▸ TASK DETAILS
Reproduce verbatim the part of the entries that opens with their first line and closes with the line containing "(x=547, y=530)", including both of those lines.

▸ ROWS
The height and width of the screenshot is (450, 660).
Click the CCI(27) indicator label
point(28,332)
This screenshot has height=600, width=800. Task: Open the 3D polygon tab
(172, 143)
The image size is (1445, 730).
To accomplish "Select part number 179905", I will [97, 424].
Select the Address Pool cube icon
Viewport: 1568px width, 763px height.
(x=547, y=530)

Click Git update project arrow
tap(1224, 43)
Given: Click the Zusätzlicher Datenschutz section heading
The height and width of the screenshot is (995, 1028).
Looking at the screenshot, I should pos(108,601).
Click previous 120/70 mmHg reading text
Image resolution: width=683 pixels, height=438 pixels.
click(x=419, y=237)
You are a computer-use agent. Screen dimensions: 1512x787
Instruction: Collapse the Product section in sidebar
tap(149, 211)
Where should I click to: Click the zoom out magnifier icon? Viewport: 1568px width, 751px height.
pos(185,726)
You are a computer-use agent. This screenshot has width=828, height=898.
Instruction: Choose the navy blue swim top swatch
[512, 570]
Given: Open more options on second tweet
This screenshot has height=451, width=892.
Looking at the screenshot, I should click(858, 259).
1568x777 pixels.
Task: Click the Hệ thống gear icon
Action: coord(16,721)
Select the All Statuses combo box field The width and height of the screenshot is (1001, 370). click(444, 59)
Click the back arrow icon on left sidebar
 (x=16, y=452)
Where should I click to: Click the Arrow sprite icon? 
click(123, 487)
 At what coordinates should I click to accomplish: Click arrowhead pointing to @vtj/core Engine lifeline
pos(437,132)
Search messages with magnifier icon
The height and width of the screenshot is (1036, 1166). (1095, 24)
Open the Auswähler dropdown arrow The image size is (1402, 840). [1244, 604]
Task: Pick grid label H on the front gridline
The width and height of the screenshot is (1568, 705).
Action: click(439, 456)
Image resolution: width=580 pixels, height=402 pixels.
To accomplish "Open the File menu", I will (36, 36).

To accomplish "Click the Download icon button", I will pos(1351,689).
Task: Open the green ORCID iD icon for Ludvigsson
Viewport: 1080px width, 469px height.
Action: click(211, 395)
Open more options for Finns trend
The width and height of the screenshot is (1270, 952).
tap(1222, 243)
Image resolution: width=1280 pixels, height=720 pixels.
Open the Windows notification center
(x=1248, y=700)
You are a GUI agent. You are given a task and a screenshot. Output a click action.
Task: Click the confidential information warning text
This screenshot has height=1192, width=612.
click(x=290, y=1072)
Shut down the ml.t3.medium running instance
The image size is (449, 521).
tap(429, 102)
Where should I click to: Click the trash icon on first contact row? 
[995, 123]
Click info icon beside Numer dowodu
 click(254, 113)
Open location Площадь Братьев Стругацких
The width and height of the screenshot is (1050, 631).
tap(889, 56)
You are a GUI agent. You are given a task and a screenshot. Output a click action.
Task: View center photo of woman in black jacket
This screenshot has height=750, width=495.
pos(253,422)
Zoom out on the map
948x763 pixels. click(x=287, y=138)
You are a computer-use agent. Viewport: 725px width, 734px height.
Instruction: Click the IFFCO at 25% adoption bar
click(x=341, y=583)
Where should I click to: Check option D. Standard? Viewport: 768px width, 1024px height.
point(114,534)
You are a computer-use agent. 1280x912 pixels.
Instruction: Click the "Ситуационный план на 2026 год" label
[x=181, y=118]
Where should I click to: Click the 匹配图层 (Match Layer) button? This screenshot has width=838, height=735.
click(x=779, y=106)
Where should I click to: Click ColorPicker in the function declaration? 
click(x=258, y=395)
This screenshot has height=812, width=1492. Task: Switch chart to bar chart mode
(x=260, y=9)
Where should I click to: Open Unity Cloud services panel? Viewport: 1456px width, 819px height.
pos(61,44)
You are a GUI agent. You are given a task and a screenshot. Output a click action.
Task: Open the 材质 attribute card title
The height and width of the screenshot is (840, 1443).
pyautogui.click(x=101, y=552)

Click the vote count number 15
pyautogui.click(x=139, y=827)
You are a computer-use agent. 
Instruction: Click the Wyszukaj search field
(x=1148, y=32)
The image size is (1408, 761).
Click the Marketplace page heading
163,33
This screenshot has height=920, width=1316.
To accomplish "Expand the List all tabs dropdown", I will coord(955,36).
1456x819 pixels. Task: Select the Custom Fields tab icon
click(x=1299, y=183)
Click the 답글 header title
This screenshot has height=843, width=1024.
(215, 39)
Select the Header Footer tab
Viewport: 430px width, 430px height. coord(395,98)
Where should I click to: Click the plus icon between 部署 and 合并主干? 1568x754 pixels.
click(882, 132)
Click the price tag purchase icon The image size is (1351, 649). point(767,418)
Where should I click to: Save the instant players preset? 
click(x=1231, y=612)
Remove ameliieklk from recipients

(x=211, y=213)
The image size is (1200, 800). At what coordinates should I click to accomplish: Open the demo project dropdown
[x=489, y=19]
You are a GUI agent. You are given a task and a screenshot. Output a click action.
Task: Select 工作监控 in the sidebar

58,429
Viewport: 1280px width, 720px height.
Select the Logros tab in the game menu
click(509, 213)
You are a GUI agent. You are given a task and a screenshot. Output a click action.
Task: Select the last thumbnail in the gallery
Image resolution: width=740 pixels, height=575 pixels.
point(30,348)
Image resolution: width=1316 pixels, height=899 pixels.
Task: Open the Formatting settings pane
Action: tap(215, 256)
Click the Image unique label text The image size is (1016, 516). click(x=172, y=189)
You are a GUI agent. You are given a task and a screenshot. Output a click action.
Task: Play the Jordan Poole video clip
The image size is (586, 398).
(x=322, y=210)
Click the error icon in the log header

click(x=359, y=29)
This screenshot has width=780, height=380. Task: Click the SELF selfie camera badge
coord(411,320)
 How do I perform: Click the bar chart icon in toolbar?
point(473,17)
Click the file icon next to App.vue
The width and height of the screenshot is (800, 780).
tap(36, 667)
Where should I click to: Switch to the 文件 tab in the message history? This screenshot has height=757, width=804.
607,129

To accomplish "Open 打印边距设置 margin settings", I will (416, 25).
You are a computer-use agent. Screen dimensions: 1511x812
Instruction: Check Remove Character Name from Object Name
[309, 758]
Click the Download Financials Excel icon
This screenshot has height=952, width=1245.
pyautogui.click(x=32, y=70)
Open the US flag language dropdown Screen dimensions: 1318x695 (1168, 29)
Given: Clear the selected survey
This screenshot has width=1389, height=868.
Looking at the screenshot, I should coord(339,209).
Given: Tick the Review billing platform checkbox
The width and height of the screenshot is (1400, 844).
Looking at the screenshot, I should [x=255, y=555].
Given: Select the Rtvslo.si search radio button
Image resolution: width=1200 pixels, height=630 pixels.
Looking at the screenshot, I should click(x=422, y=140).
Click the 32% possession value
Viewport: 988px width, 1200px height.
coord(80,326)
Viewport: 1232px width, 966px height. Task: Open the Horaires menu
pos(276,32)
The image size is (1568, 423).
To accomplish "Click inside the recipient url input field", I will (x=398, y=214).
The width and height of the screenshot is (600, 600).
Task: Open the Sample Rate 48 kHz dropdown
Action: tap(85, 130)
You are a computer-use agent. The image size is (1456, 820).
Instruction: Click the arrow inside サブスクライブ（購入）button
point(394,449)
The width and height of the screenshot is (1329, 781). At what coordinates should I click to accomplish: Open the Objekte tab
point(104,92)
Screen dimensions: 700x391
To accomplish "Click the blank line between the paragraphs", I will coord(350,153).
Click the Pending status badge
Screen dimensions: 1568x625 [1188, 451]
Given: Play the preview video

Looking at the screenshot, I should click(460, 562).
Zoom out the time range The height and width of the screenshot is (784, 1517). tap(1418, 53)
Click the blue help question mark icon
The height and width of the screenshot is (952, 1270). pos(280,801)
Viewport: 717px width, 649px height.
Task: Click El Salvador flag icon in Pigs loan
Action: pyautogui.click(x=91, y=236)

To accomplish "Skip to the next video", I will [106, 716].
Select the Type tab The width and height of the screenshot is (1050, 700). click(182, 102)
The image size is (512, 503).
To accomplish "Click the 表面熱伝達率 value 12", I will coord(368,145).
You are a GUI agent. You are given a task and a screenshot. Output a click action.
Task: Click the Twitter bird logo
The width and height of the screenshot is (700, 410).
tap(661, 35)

▸ FULL ANSWER
The height and width of the screenshot is (450, 660).
Click the CCI(27) indicator label
point(28,332)
This screenshot has height=600, width=800. Task: Open the 3D polygon tab
(172, 143)
The image size is (1445, 730).
To accomplish "Select part number 179905", I will [97, 424].
Select the Address Pool cube icon
Viewport: 1568px width, 763px height.
(x=547, y=530)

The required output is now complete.